**What is expected**
Lines with "mail": how many are there in the listing below? Reply with the number only.

**Input material**
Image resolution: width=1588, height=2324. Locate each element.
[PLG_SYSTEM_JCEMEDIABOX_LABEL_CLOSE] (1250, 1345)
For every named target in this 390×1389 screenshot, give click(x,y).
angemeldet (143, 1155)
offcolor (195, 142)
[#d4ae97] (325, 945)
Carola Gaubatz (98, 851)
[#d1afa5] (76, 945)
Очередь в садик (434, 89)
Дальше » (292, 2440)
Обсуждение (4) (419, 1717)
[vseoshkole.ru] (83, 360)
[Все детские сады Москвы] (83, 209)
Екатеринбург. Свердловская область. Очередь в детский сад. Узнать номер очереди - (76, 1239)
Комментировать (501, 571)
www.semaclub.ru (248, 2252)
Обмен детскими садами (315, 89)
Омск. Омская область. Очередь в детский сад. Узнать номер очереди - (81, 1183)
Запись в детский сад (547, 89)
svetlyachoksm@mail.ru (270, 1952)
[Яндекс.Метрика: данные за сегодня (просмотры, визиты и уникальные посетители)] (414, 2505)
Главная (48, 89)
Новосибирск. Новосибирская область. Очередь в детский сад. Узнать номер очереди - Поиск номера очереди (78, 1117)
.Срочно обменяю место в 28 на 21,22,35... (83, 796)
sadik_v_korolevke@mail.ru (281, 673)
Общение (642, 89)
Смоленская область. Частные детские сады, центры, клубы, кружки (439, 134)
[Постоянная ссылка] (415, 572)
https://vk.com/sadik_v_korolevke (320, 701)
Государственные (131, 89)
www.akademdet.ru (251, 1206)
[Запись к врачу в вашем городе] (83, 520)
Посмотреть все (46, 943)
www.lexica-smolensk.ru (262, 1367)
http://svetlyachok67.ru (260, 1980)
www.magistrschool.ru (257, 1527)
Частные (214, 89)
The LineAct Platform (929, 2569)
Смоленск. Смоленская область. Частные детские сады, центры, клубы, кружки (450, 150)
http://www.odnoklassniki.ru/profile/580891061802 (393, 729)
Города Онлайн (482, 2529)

**Exercise output**
2